Longtemps considérée comme un trouble alimentaire voire comme un signe de laisser-aller, l’obésité s’affirme comme l’une des pires épidémies du XXIe siècle. Alors que la recherche sur ses causes progresse, sa prévention et sa prise en charge demeurent insuffisantes. La bombe à retardement de la « malbouffe » pourrait devenir selon certains, le plus grand scandale sanitaire de l’époque moderne.
Les chiffres sont alarmants. Depuis 1980, le nombre de personnes obèses dans le monde a doublé. La maladie concerne 13 % de la population et progresse de manière dynamique dans les pays en voie de développement. En Afrique subsaharienne, le nombre d’enfants en surpoids est passé de 4 millions en 1990 à 10 millions en 2012. Avec un taux de 15,5 %, la France se classe au 21e rang mondial et au 10e rang européen. En plus de provoquer l’apparition de diabète gras, l’obésité favorise des pathologies comme le cancer, l’hypertension, les accidents vasculaires cérébraux. D’après The Lancet, une personne obèse perd entre 3,5 et 8 ans d’espérance de vie. Si l’on additionne ses coûts directs et indirects, la « facture » annuelle de la maladie s’élève en France à 13 milliards d’euros.
Quelles en sont les causes ? Les spécialistes pointent la sédentarité, le vieillissement, la précarité, la production d’une alimentation trop sucrée et trop grasse. Pour les plus pauvres, la nourriture industrielle reste la seule consommation accessible, tandis que les prix des produits sains flambent. S’y ajoutent des difficultés de prise en charge. Longtemps, les médecins ont considéré que la prévention de l’obésité relevait de la responsabilité des parents. Pour certains, le surpoids n’était pas une maladie, mais le signe d’un laisser-aller. Résultat, depuis 2006, le recours à la chirurgie bariatrique, dont le but consiste à modifier l’appareil digestif, explose. Le nombre d’opérations a triplé en huit ans pour atteindre 47 000. Même si l’intervention réduit l’excès de poids, elle n’est pas la solution miracle et présente des risques.
Jusqu’à présent, les pouvoirs publics ont multiplié les plans : plan obésité, programme national d’alimentation, plan national nutrition santé. L’effort porte pour l’essentiel sur la valorisation des bienfaits d’une alimentation équilibrée et d’une pratique sportive. Des chartes, pour la plupart non contraignantes, invitent l’industrie agroalimentaire à s’autoréguler, parfois avec succès. Nestlé a ainsi réduit de 28 % le taux de sel de ses pizzas et de 26 % celui de matières grasses de ses saucisses.
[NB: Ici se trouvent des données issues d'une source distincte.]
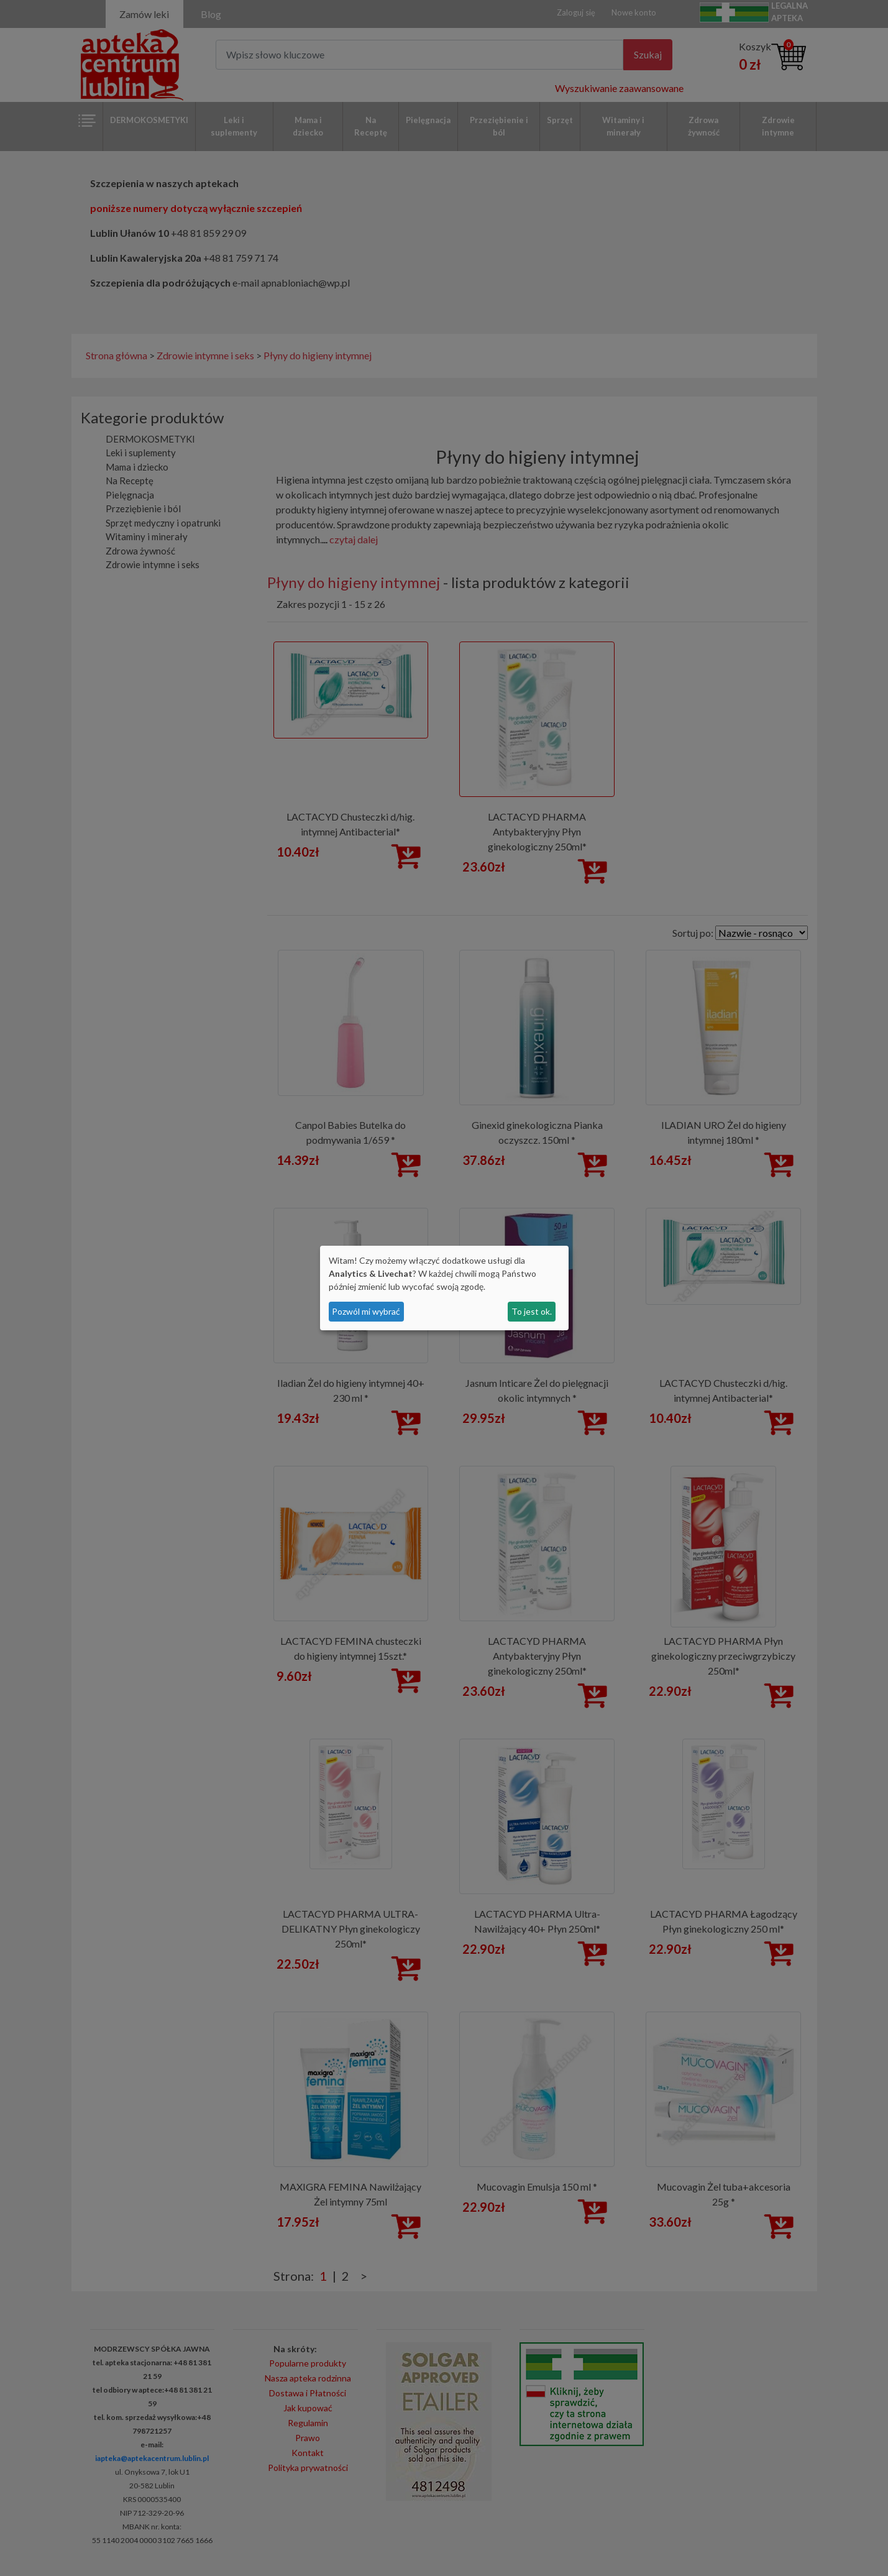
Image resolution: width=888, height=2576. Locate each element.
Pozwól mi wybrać (366, 1311)
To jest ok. (531, 1311)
Des taxes pèsent sur certains produits comme les sodas. Trop nombreuses – on en compte 21 au total -, celles-ci ne sont pas assez élevées pour modifier les comportements ou contraindre les industriels à revoir leurs recettes. D’une manière générale, les mesures prises par les gouvernements successifs apparaissent aujourd’hui trop timides pour inverser la tendance.
C’est pourquoi des voix s’élèvent pour réclamer des mesures plus radicales. Parmi elles : l’interdiction de la publicité pour des produits alimentaires en direction des enfants, la notation des aliments en fonction de leur qualité nutritionnelle, la refonte de la fiscalité pour taxer moins de produits, mais de manière plus importante, ou encore la gratuité de certains actes de prévention. L’objectif ? Modifier le regard que porte la société sur l’obésité pour favoriser une approche globale de sa prévention et de son traitement. Comment ? En concevant des aménagements urbains qui stimulent la mobilité, en formant les professionnels de santé, en recensant et en partageant les meilleures pratiques ou en traitant tous les aspects de la maladie, physiques et psychologiques, de manière simultanée.
L’urgence n’est pas que sanitaire. Elle est aussi sociale. Maladie de l’abondance qui touche les plus pauvres, l’obésité est une expression parmi d’autres, du « mal-développement » de nos sociétés modernes.